Christian Gentner received the Dipl. Ing. (BA) degree in electrical engineering, focusing on the main topic of communication technology, from the University of Applied Science Ravensburg-Weingarten, in 2006, and the M.Sc. and Dr. Ing. (Ph.D.) degrees in electrical engineering from the University of Ulm, in 2009 and 2018, respectively. During his BA study, he received practical experience at Rohde & Schwarz in Munich. Since 2009, he has been working at the Institute of Communications and Navigation, German Aerospace Center (DLR). His current research focuses on indoor positioning.

Armin Dammann received the Dipl.-Ing. (M.Sc.) and Dr.-Ing. (Ph.D.) degrees in Electrical Engineering from the University of Ulm, Germany, in 1997 and 2005 respectively.

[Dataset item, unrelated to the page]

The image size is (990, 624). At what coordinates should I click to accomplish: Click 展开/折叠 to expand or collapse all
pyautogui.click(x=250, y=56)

In 1997, he joined the Institute of Communications and Navigation of the German Aerospace Center (DLR) as a research staff member. Since 2005 he has been head of the Mobile Radio Transmission Research Group. His research interests and activities include signal design and signal processing for terrestrial wireless communication and navigation systems. In these fields, he has been active in several EU-projects, e.g., WINNER, WHERE and WHERE2. Dammann is a lecturer at the Technical University of Munich for “Robot and Swarm Navigation.”